Ich wurde nicht mit Spanisch erzogen. Also, nur ein kleines bisschen. Deutsch ist meine Muttersprache. Die Sprache, die ich lernte, als ich im Uterus war. Mir gefällt die deutsche Sprache. Vielleicht ist sie keine romantische Sprache, wie Spanisch oder Französisch, aber sie ist wahr und ehrlich. Wenn ein Wort sauer gesprochen wird, wird es sauer sein. Wenn man mit Liebe gegrüßt wird, gibt es fast eine Orgie, egal ob es nur zwei Leute sind. Ich lernte andere Sprache in der Grundschule und auf dem Gymnasium. Englisch, Latein, und Französisch. Aber keine von ihnen war wie Deutsch. Ich fand Englisch unklar, Französisch blumig. Latein war zwar fein, aber Deutsch blieb wahr.
Ohne Deutsch fühle ich nichts und in Neuseeland zu wohnen ist ab und zu schwer. Zugleich bin ich noch nicht so sicher, ob ich in Deutschland wohnen will. Es ist verwirrend, oder? Manchmal will ich auf einer Insel leben. Wie ein Teil einer Insel, irgendwo zwischen Wasser und Land. Oder auf einem Boot.

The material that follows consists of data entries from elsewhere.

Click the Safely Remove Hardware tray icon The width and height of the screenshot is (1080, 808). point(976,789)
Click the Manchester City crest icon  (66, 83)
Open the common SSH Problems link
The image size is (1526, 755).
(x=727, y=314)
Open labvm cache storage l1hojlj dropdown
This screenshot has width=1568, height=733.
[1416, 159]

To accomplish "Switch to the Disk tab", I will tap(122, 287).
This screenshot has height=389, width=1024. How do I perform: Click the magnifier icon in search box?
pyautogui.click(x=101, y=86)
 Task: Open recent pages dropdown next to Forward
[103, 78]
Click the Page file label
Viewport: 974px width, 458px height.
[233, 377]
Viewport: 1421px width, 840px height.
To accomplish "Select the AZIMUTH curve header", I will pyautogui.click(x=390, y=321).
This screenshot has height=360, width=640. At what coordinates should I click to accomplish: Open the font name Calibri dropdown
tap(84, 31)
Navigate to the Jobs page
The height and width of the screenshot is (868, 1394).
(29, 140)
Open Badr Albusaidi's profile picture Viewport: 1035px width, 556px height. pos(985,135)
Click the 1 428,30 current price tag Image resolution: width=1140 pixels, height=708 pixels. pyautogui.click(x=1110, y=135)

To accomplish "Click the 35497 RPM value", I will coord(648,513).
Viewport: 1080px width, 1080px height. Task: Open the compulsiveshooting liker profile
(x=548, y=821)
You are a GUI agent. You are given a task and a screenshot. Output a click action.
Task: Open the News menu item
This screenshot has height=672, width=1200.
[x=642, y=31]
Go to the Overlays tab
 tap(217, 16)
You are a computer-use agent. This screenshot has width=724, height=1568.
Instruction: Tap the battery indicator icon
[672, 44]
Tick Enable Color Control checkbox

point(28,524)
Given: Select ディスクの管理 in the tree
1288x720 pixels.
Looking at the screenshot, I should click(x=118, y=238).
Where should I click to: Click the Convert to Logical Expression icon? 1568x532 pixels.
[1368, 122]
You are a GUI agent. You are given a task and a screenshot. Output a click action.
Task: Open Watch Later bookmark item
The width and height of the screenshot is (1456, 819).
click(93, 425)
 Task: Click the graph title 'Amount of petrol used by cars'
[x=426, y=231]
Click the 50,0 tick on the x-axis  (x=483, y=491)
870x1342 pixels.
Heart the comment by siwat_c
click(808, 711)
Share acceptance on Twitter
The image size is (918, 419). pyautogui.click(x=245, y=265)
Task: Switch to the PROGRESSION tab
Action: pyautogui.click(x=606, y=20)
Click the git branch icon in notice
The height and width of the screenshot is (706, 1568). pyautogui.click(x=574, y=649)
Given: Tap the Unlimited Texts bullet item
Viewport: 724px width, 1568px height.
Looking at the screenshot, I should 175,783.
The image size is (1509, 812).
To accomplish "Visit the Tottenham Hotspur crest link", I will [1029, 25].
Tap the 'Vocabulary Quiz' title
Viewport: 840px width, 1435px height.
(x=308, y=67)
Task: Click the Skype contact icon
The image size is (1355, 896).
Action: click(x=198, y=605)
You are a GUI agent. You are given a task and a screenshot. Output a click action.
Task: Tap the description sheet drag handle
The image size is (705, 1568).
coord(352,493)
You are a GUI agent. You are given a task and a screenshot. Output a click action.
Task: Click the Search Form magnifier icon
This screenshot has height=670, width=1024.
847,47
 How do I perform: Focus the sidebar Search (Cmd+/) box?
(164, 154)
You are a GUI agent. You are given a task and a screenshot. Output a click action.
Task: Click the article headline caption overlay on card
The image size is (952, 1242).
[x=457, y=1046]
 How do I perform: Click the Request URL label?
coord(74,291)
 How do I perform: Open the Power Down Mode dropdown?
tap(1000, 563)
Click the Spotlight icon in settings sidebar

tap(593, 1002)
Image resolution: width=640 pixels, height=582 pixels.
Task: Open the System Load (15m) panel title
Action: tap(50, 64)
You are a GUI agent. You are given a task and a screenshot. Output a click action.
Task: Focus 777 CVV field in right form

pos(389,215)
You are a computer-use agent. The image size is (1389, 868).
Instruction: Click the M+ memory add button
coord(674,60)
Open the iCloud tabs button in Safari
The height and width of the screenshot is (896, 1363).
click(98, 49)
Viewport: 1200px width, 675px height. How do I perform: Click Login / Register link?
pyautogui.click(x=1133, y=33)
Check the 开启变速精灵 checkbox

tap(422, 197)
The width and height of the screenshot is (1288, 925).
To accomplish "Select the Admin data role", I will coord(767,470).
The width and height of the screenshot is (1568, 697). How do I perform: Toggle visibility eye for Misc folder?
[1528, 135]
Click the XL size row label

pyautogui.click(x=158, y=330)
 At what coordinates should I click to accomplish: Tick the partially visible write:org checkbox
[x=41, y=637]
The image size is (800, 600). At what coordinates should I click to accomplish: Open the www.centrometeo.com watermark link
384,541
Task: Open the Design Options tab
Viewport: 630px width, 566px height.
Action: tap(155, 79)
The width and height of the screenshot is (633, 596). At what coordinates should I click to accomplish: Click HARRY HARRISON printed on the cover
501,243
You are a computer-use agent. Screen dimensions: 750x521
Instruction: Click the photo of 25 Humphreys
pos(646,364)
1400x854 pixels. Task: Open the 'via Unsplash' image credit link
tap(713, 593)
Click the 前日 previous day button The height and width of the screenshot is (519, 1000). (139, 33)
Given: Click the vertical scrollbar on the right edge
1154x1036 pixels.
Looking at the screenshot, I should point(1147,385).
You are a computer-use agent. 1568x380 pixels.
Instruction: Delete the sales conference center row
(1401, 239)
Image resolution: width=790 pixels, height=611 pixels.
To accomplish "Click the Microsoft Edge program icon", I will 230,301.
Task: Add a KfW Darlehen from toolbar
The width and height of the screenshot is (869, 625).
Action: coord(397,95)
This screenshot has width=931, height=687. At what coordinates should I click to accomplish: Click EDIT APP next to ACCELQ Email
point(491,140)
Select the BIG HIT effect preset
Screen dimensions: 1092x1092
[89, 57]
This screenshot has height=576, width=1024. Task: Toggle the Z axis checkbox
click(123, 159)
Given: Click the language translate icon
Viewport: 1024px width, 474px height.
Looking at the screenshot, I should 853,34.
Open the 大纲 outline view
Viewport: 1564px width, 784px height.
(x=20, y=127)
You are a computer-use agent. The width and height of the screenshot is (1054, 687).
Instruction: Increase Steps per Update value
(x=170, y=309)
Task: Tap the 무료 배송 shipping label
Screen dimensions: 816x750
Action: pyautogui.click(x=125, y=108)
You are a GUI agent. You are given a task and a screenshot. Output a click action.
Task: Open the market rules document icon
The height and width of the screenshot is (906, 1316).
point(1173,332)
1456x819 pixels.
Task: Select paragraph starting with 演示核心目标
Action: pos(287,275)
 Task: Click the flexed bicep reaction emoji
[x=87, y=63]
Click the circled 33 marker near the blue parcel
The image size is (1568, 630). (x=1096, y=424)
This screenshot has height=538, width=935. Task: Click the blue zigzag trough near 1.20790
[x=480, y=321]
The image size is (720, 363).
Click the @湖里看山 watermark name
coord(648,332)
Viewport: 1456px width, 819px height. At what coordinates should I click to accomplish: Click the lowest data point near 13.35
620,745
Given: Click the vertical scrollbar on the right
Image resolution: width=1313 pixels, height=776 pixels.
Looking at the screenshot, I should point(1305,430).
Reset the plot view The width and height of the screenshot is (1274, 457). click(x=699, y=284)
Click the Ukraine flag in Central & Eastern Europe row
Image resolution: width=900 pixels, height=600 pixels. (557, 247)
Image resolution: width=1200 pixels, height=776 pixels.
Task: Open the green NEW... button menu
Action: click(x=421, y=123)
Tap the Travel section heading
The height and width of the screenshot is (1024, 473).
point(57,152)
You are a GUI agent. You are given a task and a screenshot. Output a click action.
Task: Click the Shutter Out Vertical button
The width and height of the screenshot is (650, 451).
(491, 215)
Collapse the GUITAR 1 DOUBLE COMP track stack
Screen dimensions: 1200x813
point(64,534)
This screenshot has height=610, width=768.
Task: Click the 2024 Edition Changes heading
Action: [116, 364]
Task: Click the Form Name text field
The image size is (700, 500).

Gedanken. Gefühle, wie immer man sie nennen will, sind unklar und mehrdeutig. Wenn eine Sprache genau so ist, werden sie keinen Sinn ergeben. Und ich habe Angst davor. Deutsch kann schwer sein, aber die Sätze, die Grammatik, sind wie einen Knoten mit der Zunge zu binden, und dann wieder zu entbinden. Man lernt es zu umgehen und kann dann die komischsten, manchmal und oft unverständlichsten Gedanken und Gefühle, ein bisschen, verständlicher machen.